■ **What needs to be done**:
Taking the listing below, restate word for word each line from the line with "Identify the click" to the line with "Lightning Theme (403, 1932)", ends included, and stop there.

───── Records for this exercise

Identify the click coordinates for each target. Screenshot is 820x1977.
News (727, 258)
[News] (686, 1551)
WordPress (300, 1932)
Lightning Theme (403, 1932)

──────────
───── Records for this exercise

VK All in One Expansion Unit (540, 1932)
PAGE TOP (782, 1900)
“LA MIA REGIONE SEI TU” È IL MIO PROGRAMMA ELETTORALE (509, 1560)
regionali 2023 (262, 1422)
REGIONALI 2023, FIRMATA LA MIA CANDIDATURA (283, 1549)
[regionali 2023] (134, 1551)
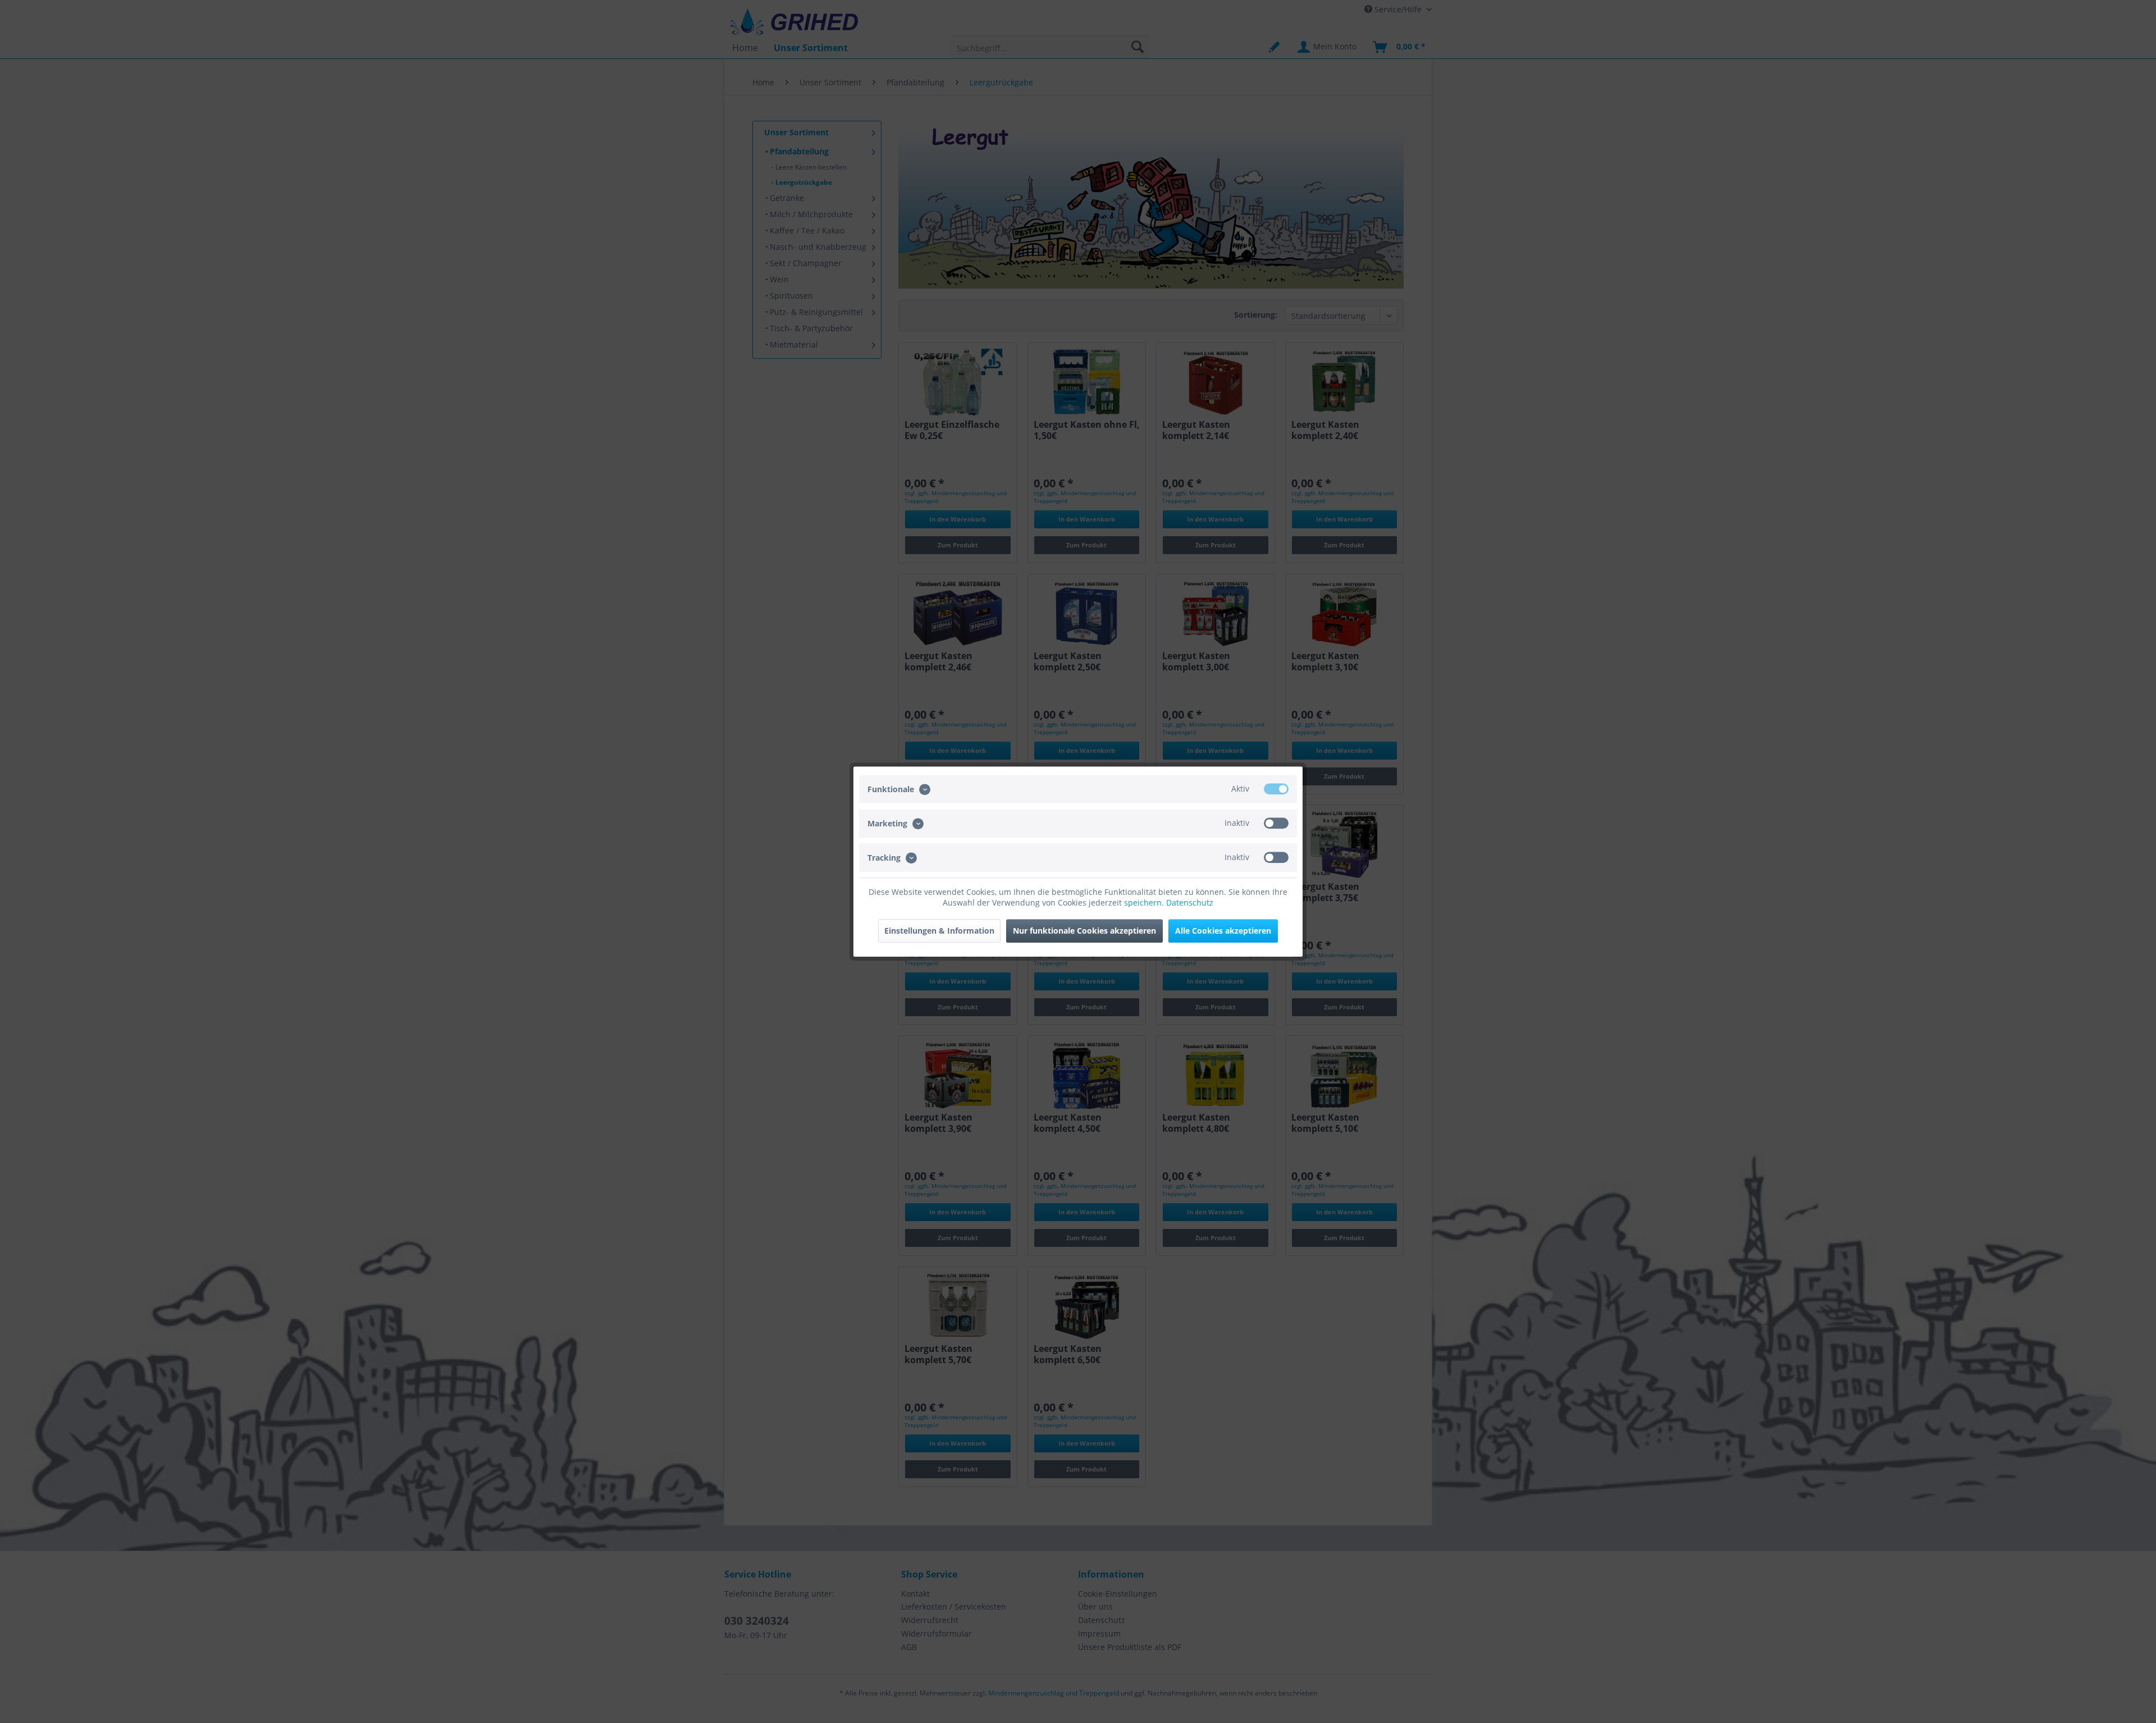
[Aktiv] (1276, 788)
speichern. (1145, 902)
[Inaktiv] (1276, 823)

──────────

■ **Output**:
Identify the click coordinates for each target. Screenshot is 820x1977.
News (727, 258)
[News] (686, 1551)
WordPress (300, 1932)
Lightning Theme (403, 1932)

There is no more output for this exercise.